Aleggia un cupo senso di catastrofe negli ultimi lungometraggi Disney. Due anni fa, il sequel di Frozen presentava un affresco wagneriano sulla colpa, la catastrofe e l'espiazione, tenendo assieme la sanguinosa storia della colonizzazione americana con l'incerto futuro climatico del pianeta. Un capolavoro.

Oggi Encanto offre una metafora se possibile ancora più evidente: quella di una civiltà che deve la sua prosperità alla fonte energetica non rinnovabile di una candela miracolosa, e che di fronte al suo esaurimento non ha altra opzione che iniziare a contare sulle proprie forze, imparando a cooperare.

Per oltre un’ora e mezza, l’immagine della casa magica che si fessura e si sgretola piomba lo spettatore in un attonito tremore: quelli siamo noi, quella è la nostra casa che brucia. Altro capolavoro, con una profondità che i film d’autore se la sognano.

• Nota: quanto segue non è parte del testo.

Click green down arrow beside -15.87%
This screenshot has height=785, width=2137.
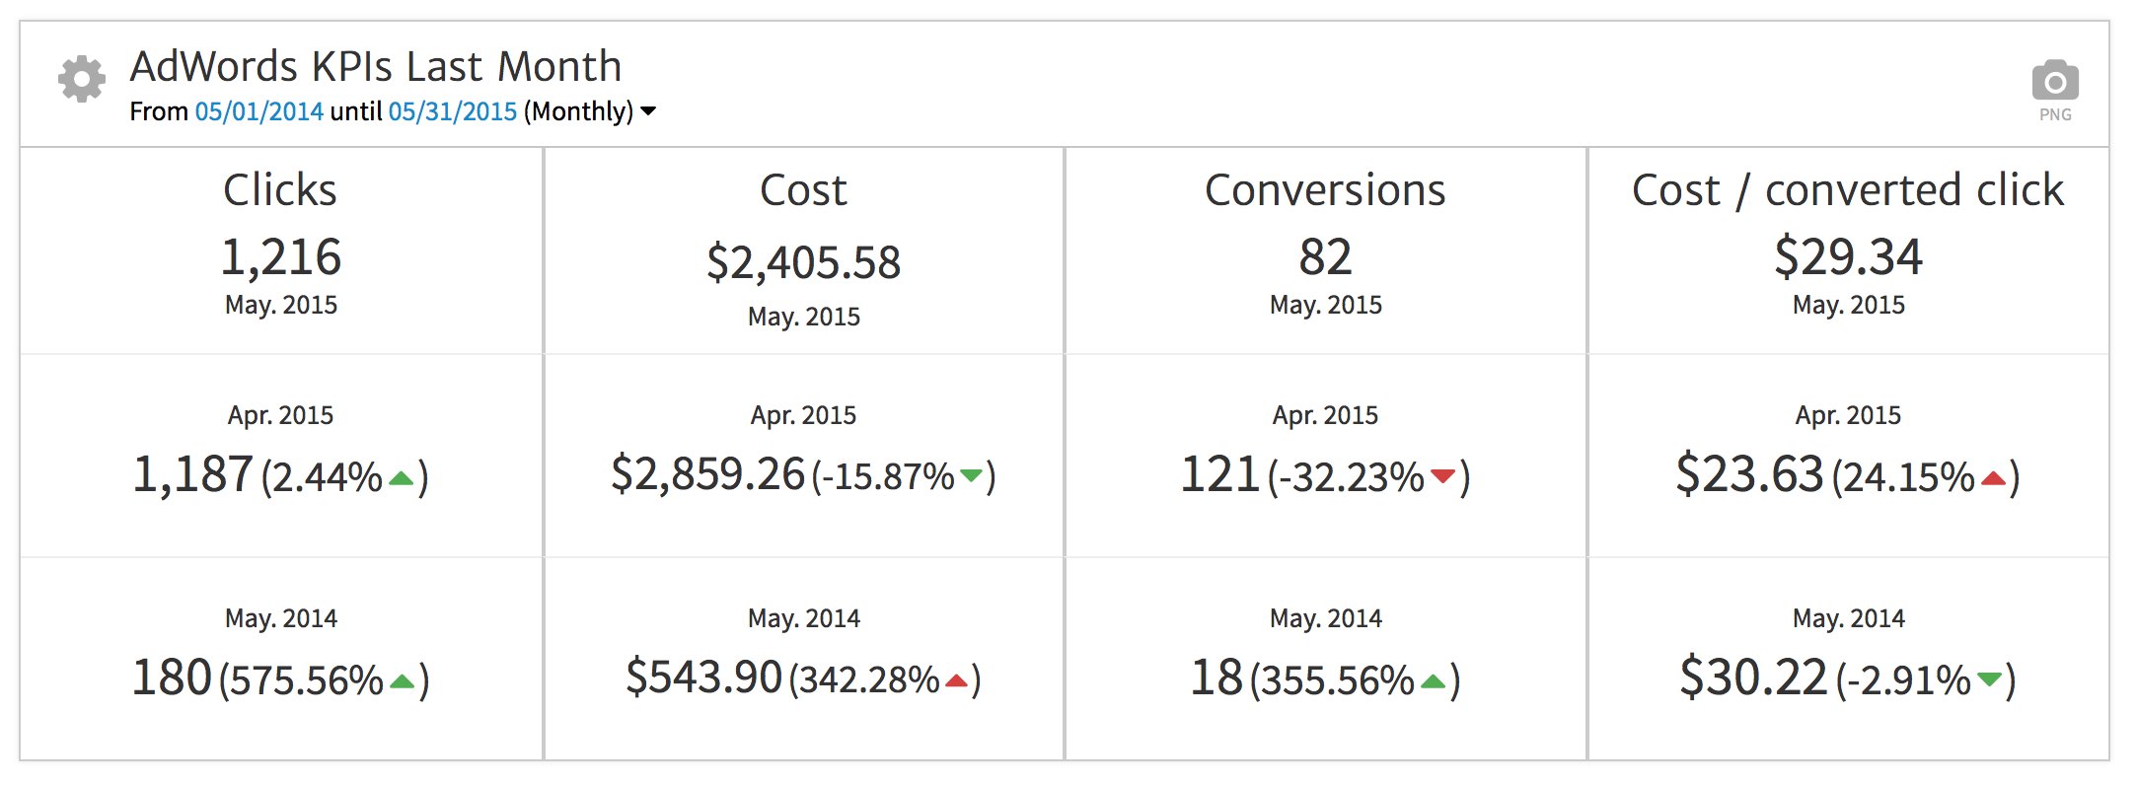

A questo punto non stupirebbe che il prossimo Disney fosse un adattamento dei Veda e ci presentasse un’allegra combriccola di indù alle prese con il Kali Yuga, l’avvento dell’era oscura alla fine dei cicli storici.

La fine della civiltà

Come siamo arrivati a questo, un colosso globale dell’intrattenimento che in mezzo ai personaggi colorati e alle canzoni ci piazza delle profezie sulla fine della civiltà occidentale? Qui si misura innanzitutto la temperatura incandescente dell’angoscia americana e si ammira inoltre la capacità della sua industria culturale di tradurre in immagini il senso del loro destino storico.

Questo fenomeno è solo parzialmente consapevole: certo non è casuale che gli sceneggiatori immaginino una delle sorelle della protagonista, la forzuta Luisa Madrigal, come incarnazione della potenza militare americana in crisi da stiramento; né che descrivano il fratello Bruno come il profeta inascoltato — economista eterodosso, ecologista radicale? — del collasso in arrivo.

Ma se Encanto appare tanto esatto è soprattutto perché si tratta di un’opera collettiva, realizzata secondo precise regole di scrittura, plasmata dalle esigenze incrociate di specialisti dello storytelling e dalle forche caudine di un potente ufficio marketing; insomma il film non è l’opera di un singolo individuo geniale ma un prodotto spontaneo dell’inconscio collettivo di una grande macchina giunta a una forma di tragica autoconsapevolezza.

Un declino inevitabile

Il sessantesimo lungometraggio Disney è principalmente un giallo da risolvere, quello di una catastrofe imminente di cui non è immediatamente chiara la causa. Perché la famiglia Madrigal sta perdendo quei superpoteri che avevano garantito prosperità e dominio per tre generazioni? Perché quei poteri — come ogni potere, da quello tecnologico a quello militare — non operano senza energia. Cosa fare se questa si estingue?

La possibilità appare del tutto impensabile all’inizio del film, proprio come all’inizio di Frozen 2 i personaggi cantavano spensierati che «certe cose non cambiano mai» — e invece cambiano, e non saranno mai più come prima. Mentre lo spettatore bambino attende semplicemente lo snodo di un intreccio finzionale, l’adulto invece trepida per scoprire come si possa inventare un lieto fine per quel declino inevitabile.

Un cambio di paradigma

In Encanto la risposta ce l’ha la protagonista Mirabel Madrigal, l’unica che di poteri non ne ha, e che proprio per questo ha un talento unico: la capacità di guidare l’intera città verso un mondo post-carbonio, fondato sulla forza-lavoro umana e su legami familiari forti. Un mondo pre-moderno, insomma.

È da almeno un decennio che i film Disney ci preparano a questo cambio di paradigma culturale. Da Monsters University (2013) a Soul (2020) il tema centrale non è più tanto come realizzare le proprie aspirazioni quanto come imparare a essere felici in un mondo in cui non potremo realizzarle, ma forse possiamo renderci utili in un altro modo.

Dove stiamo andando

E se la narratologia tradizionale insegna che una situazione di equilibrio turbata deve essere risolta ristabilendo un equilibrio, in molti di questi film ormai si dà per scontato che per i problemi che si pongono non c’è nessuna soluzione, ed è meglio passare subito a un piano B. È precisamente quello che farà Mirabel Madrigal per ricostruire le rovine dell’incanto dopo la catastrofe. Sarà un caso che le sue iniziali sono le stesse di Mad Max?

Un altro Max, il sociologo Weber, insegnava che ogni civiltà si fonda su rappresentazioni del mondo condivise, le sole in grado di fornire agli individui le motivazioni necessarie. Oggi questi immaginari li fornisce l’industria culturale americana: per capire dove stiamo andando, non c’è niente di meglio che entrare in un cinema.